Every Friday is the same. I wake up, wondering if this is the day. The day I’ll be noticed. Getting dressed, I try my hardest to be neutral. Tone down the rainbow a bit. Muted colours only, because Allah forbids, I wear something that will draw attention to me. So, I step out, draped in a grey jellabiya, just another gay Muslim on his way to Jummah.
This Friday, like every Friday, my mind begins to imagine different scenarios. What if, maybe, I meet someone who senses what’s really going through this mind of mine. Someone who sees me checking out that brother with the beard. Someone who notices how my hands flutter in the wrong direction. What then?
But then again, what if I meet the one? That man who knows me for who I am the moment we make eye contact. That man who’s not afraid to love me the way I crave. Who’ll stand with me to become the first publicly gay Muslim African couple? Right before we’re hung in a public execution. Revolutionary. One can only dream.
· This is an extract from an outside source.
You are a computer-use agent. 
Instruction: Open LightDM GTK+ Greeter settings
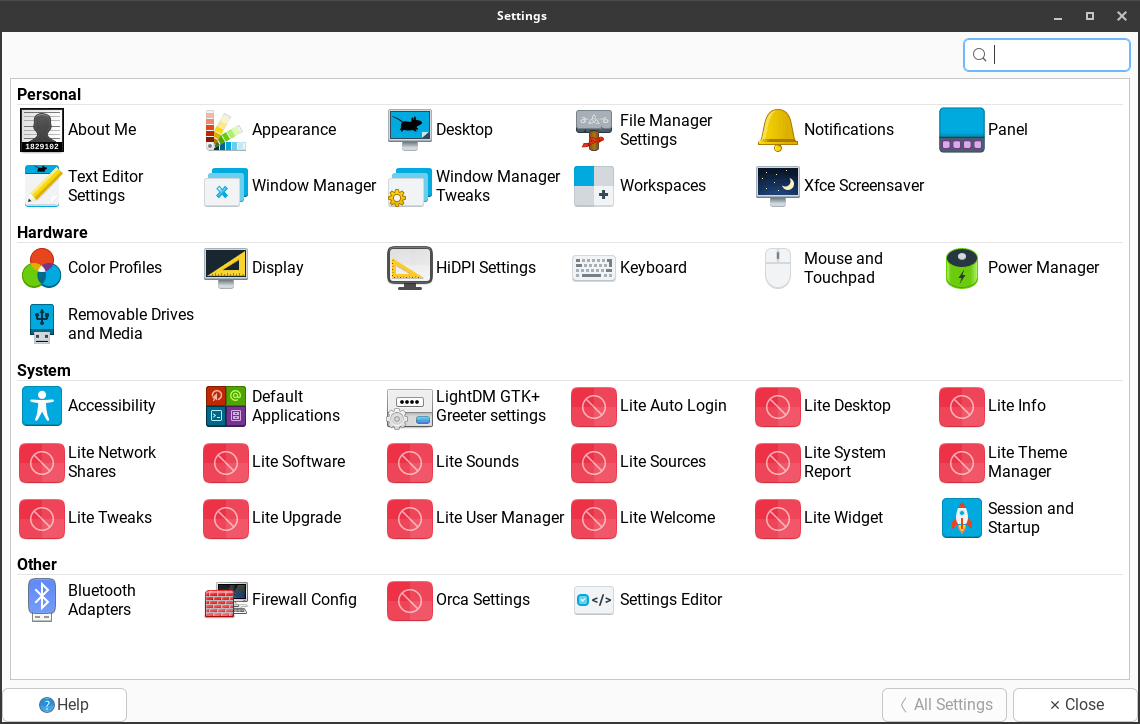click(x=409, y=406)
I’m used to dreaming, though. My whole life, I’ve hidden who I really am. Afraid of monsters known and unknown. You hear stories of men who were outed and stoned to death. Burnt to death. It’s crazy how what I feel personally could be so threatening to another human being.
Wrapped up in anxiety whenever I sense the slightest urge to just touch a man, hold a man, kiss a man.
I remember the first time I had sex. It was short, sweet and full of regret. When it was done, I ran to the mosque and begged for forgiveness. To be forgiven for loving someone who loved me too. I cried, in sujood, asking Allah why he made me this way. A gay Muslim in a country where men like me are prosecuted daily. Sometimes I feel like He’s a practical joker. Because, why else?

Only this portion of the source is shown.